COPENHAGUE: Reconnue coupable d'avoir illégalement ordonné la séparation de plusieurs couples de demandeurs d'asile parce que la femme était mineure, l'ex-ministre de l'Intégration du Danemark a été condamnée lundi à deux mois de prison.
Reconnue coupable d'avoir délibérément bafoué ses responsabilités ministérielles et violé la Convention européenne des droits de l'homme en ordonnant la séparation de couples de demandeurs d'asile, dont certains avaient des enfants, lorsque la femme était âgée de moins de 18 ans, Inger Støjberg s'attendait à être relaxée.
« Je suis très, très surprise », a dit la députée à la sortie du tribunal. « Je pense que c'est une défaite pour les valeurs danoises aujourd'hui, pas seulement pour moi ».
En 2016, 23 couples, dont la différence d'âge était pour la plupart peu importante, avaient été séparés, sans examen individuel de leur dossier, en vertu de la consigne donnée par la ministre. Ils étaient alors placés dans des centres différents pendant l'examen de leur dossier.
Sa décision « était illégale car le ministère de l'Immigration n'était pas tenu de prendre un arrangement concret (...) dans lequel aucune considération n'était accordée individuellement aux personnes concernées », a indiqué le président de la cour, Thomas Rørdam, lors de l'énoncé du jugement.
Le Parquet s'est félicité d'un verdict « clair et correct ».

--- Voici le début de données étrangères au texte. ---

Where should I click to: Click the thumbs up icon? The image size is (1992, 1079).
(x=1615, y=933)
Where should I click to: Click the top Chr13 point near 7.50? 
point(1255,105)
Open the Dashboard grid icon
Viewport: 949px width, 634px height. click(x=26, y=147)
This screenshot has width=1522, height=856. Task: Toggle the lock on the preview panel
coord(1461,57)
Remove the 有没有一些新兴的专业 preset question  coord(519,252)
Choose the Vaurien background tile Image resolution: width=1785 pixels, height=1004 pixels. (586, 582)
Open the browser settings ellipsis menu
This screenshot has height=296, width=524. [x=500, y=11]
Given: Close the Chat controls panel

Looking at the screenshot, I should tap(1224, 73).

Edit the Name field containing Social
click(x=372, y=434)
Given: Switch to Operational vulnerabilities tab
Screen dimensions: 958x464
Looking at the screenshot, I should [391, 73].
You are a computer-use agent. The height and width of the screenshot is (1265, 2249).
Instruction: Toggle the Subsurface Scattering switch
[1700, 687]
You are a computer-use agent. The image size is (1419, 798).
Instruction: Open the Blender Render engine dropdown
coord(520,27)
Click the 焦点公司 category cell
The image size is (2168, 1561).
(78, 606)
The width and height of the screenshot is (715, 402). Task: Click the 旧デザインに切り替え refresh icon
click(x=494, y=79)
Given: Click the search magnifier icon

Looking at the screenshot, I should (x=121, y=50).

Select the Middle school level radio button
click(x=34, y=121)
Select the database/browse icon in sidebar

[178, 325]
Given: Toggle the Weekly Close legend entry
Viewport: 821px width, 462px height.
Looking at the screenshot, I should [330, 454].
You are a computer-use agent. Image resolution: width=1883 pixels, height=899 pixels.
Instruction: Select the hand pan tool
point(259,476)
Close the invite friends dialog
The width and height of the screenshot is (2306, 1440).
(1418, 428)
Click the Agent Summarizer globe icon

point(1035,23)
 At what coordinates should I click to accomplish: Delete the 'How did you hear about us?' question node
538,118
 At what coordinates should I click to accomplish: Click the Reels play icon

« Ce qui est décisif pour nous, c'est que le tribunal a conclu qu'Inger Støjberg est coupable, et que c'était intentionnel », a réagi le procureur Jon Lauritzen.
Héraut d'une ligne migratoire dure
Le Parlement va lui se prononcer sur son éventuelle exclusion de son mandat de députée, indépendante de la peine, sur laquelle il est impossible de faire appel.
Ministre de l'Immigration de 2015 à 2019 dans un gouvernement de centre droit soutenu par la droite populiste anti-immigration du Parti du peuple danois (DF), Mme Støjberg assumait la très restrictive politique d'accueil du Danemark. Elle se targuait d'avoir fait adopter plus de 110 amendements restreignant les droits des étrangers.
Durant son mandat, elle avait aussi fait passer une mesure confisquant des biens de migrants pour financer leur prise en charge au Danemark.
Ancienne vedette du parti libéral, elle l'avait quitté l'hiver dernier lors de sa mise en accusation formelle.
L'un de ses anciens collègues du gouvernement s'est félicité du bon fonctionnement de la justice danoise.
« 60 jours, c'est une peine sévère, mais il est important que les mensonges et la démagogie ne puissent pas faire fléchir la loi », a écrit sur Twitter l'ancien ministre des Finances, Kristian Jensen.
Mme Støjberg compte parmi ses soutiens les plus fervents les partis d'extrême droite, qui ont crié au scandale après l'annonce du verdict.
« Un jugement totalement incompréhensible. Inger Støjberg a fait ce qu'il fallait. Les mariages d'enfants ne devraient pas être discutés au Danemark - indépendamment de ce que les conventions dépassées peuvent penser », a écrit sur Facebook le chef de file de DF au Folketinget, le parlement danois.
C'est seulement la troisième fois depuis 1910 qu'un responsable politique est renvoyé devant les 26 juges de la cour spéciale de justice au Danemark, destinée à juger des ministres ayant commis des malversations ou négligences dans l'exercice de leurs fonctions.
Le dernier cas remonte à 1993 avec le « Tamoulgate », le gel illégal du regroupement familial des réfugiés tamouls qui avait été décidé en 1987 et 1988 par l'ancien ministre conservateur de la Justice Erik Ninn-Hansen. Ce dernier avait écopé ensuite d'une peine de quatre mois de prison avec sursis.
Au Danemark, les personnes qui purgent des peines d'emprisonnement de moins de six mois peuvent bénéficier d'un placement sous surveillance électronique.